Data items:
--------

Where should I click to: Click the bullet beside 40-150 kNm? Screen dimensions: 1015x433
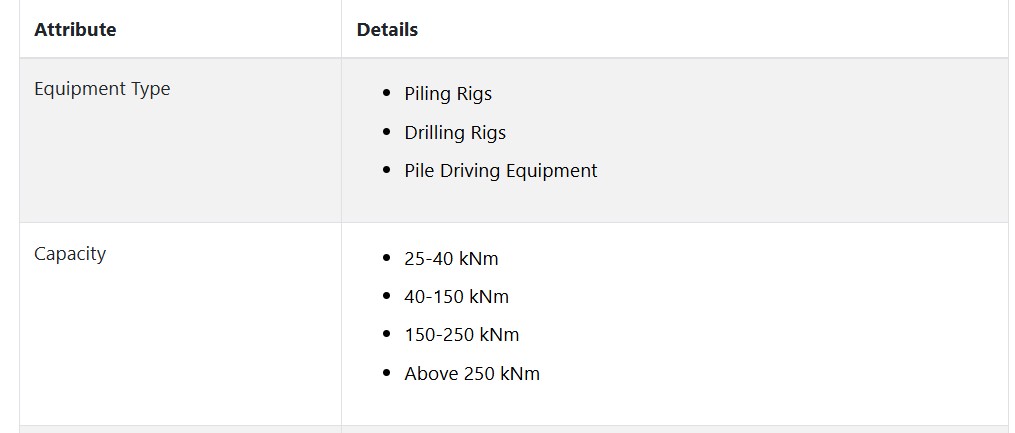pos(387,296)
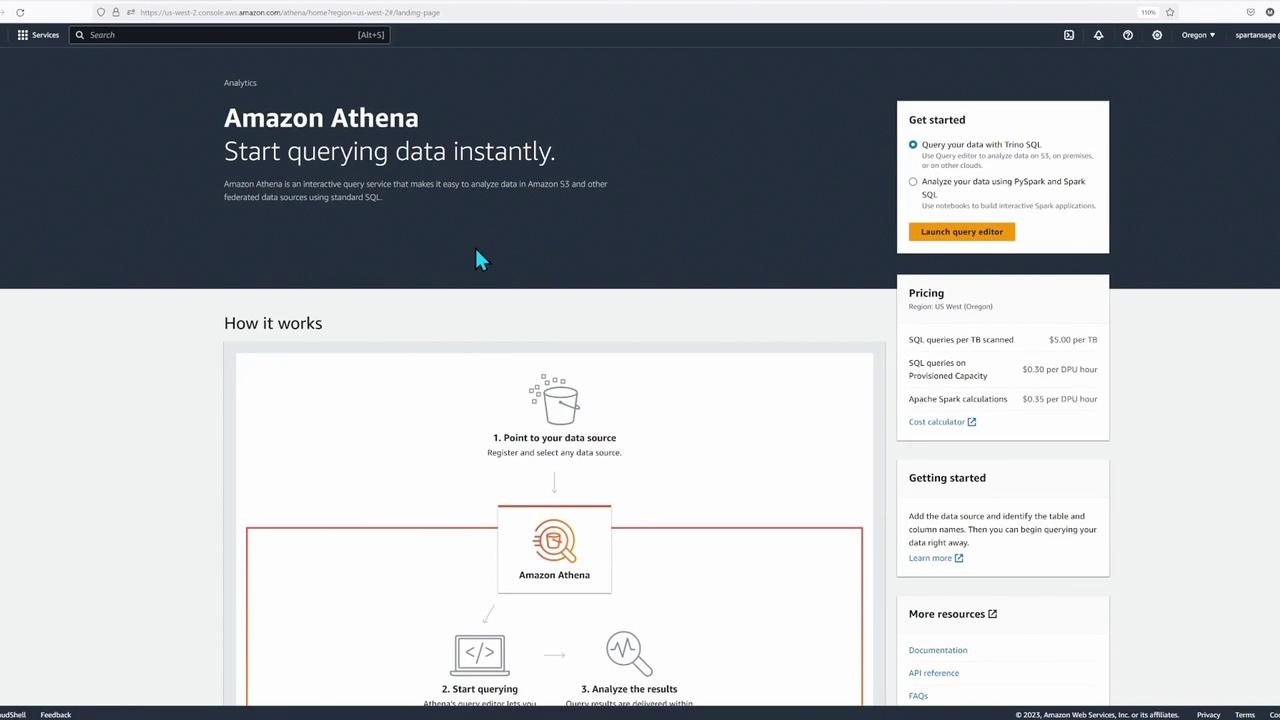Click the Launch query editor button
The image size is (1280, 720).
(x=961, y=232)
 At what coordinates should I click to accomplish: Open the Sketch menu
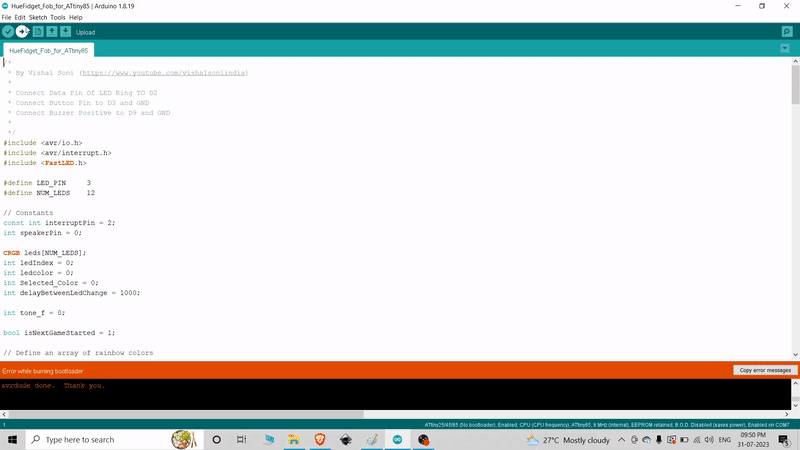pyautogui.click(x=38, y=18)
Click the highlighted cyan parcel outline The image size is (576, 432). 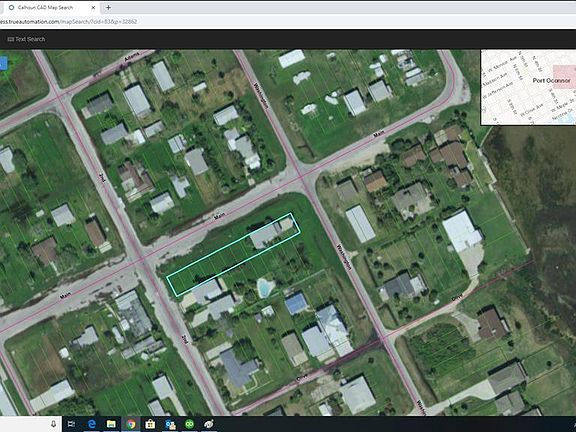pyautogui.click(x=234, y=254)
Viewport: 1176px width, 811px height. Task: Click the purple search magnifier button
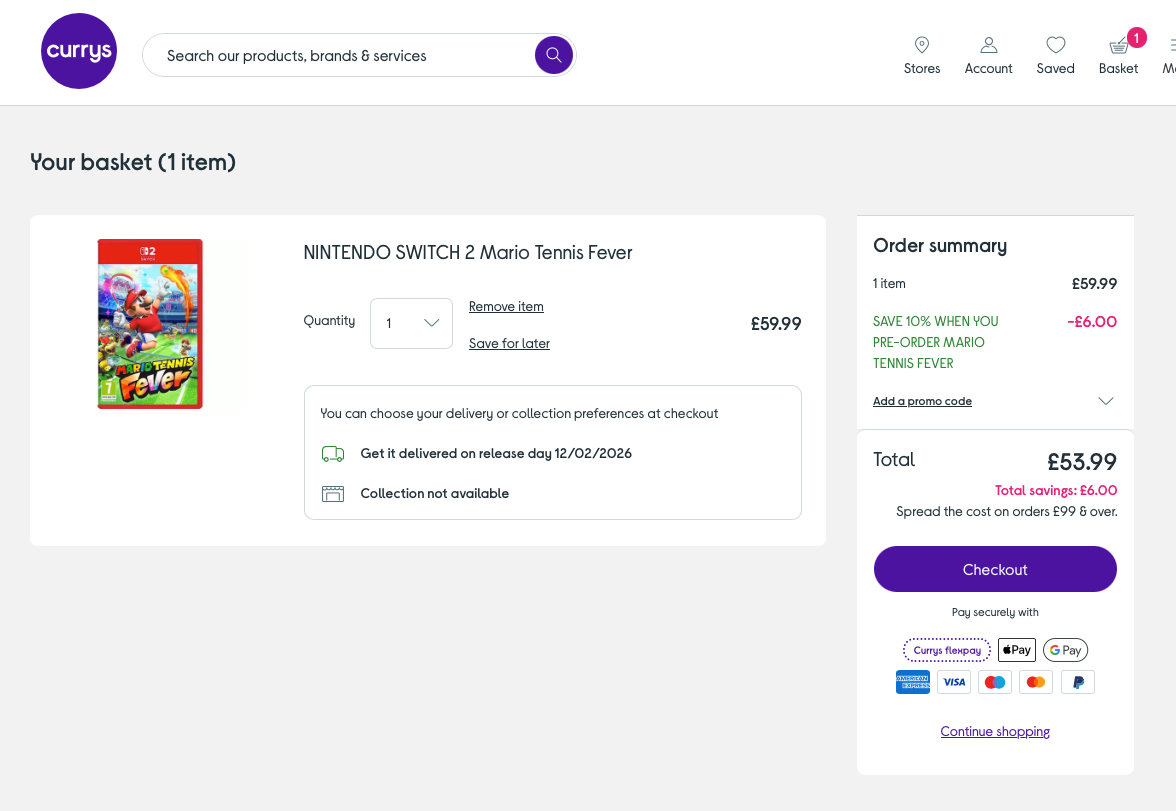[554, 55]
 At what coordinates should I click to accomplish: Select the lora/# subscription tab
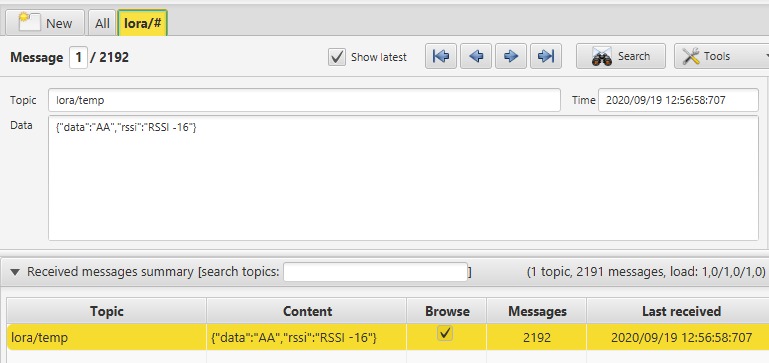click(x=143, y=23)
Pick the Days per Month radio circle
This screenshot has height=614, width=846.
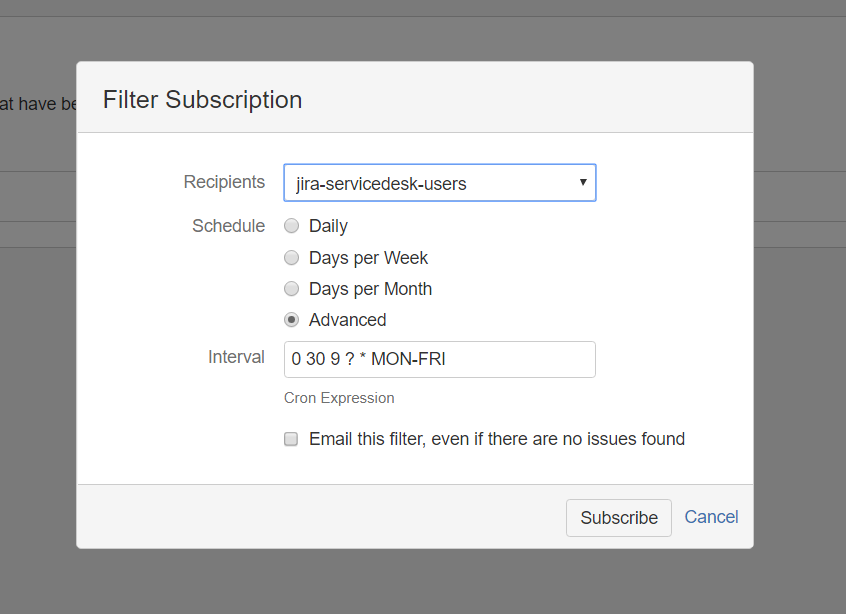pos(291,289)
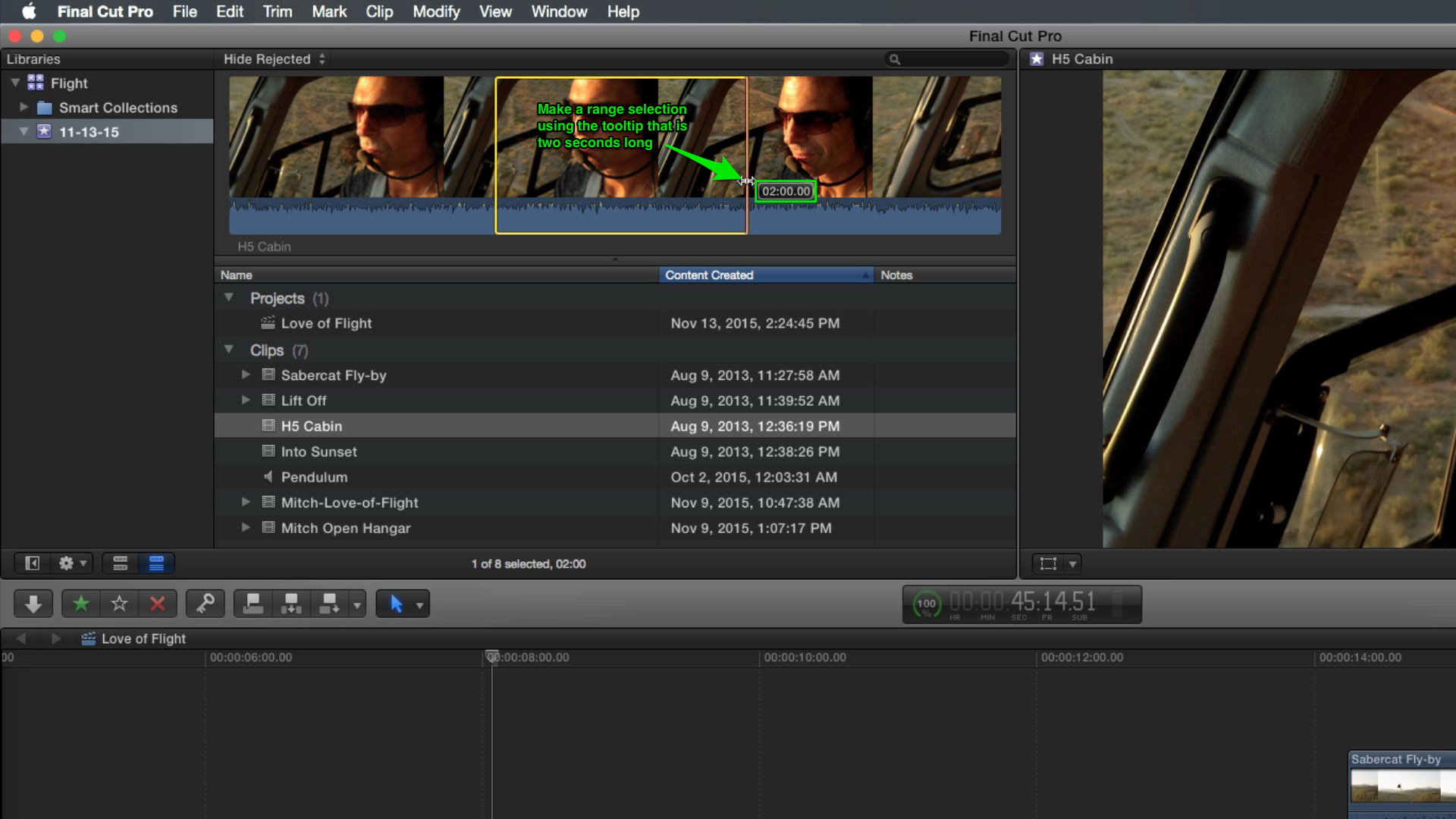Toggle the Libraries sidebar visibility button
This screenshot has width=1456, height=819.
(32, 563)
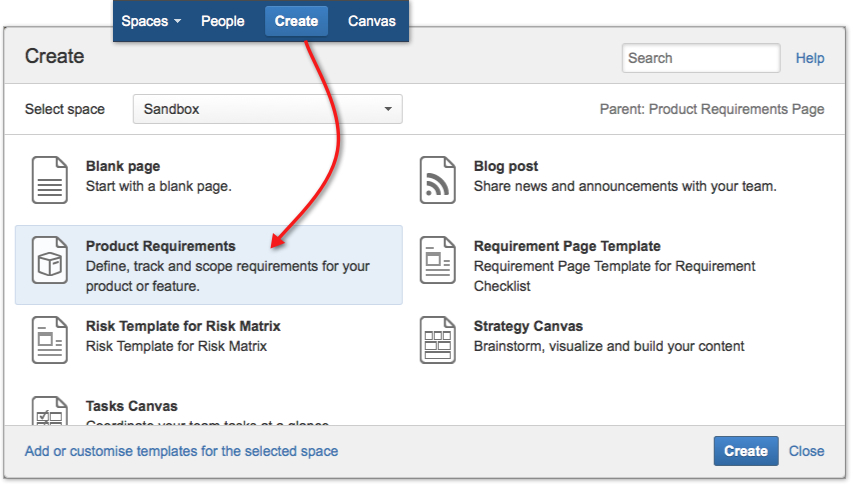Click the Requirement Page Template icon
853x486 pixels.
pos(437,260)
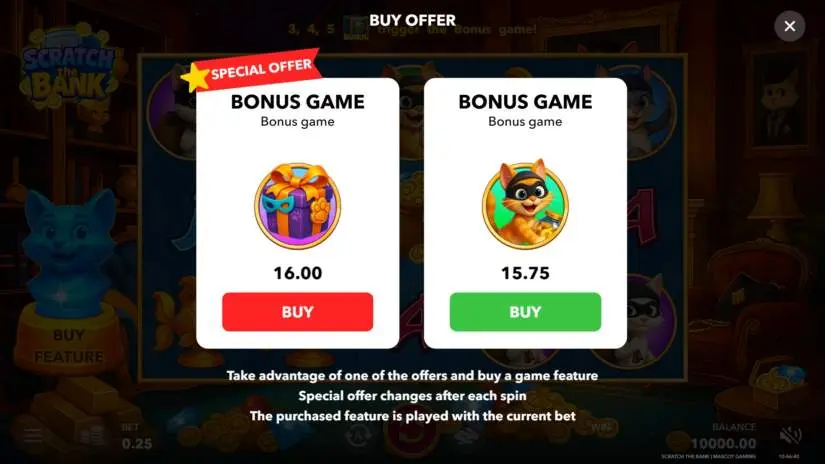This screenshot has width=825, height=464.
Task: Click the autoplay icon left of spin
Action: click(358, 437)
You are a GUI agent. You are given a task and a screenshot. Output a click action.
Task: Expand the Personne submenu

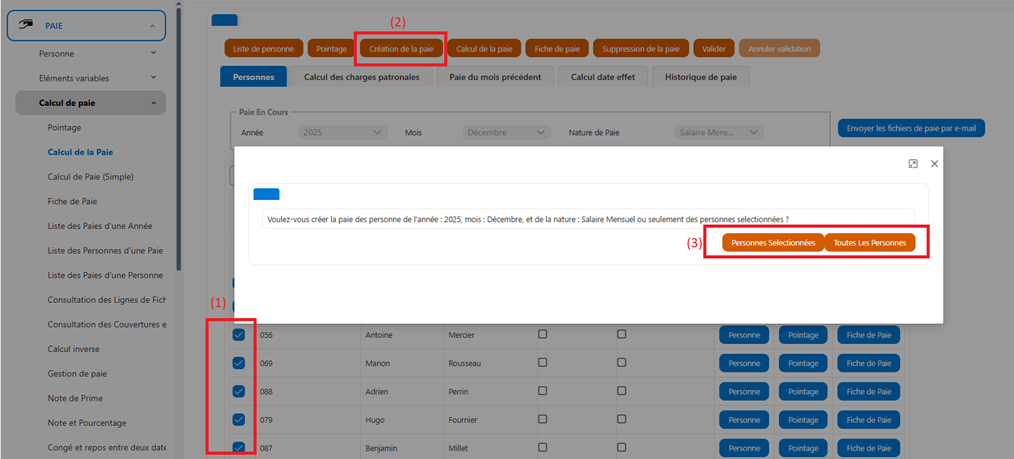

--------

Above are some entries. Restate word for word the lines from the one holding "At what coordinates should I click to accomplish: Select" through the one holding "You are a GUI", but not the pictures.

* [Answer section]:
 At what coordinates should I click to accomplish: Select the lora/# subscription tab
click(x=143, y=23)
Pick the Days per Month radio circle
This screenshot has height=614, width=846.
pos(291,289)
Toggle the Libraries sidebar visibility button
This screenshot has width=1456, height=819.
(32, 563)
Click the Requirement Page Template icon
853x486 pixels.
pos(437,260)
This screenshot has width=825, height=464.
Task: Click the autoplay icon left of spin
Action: click(358, 437)
You are a GUI agent. You are given a task and a screenshot. Output a click action.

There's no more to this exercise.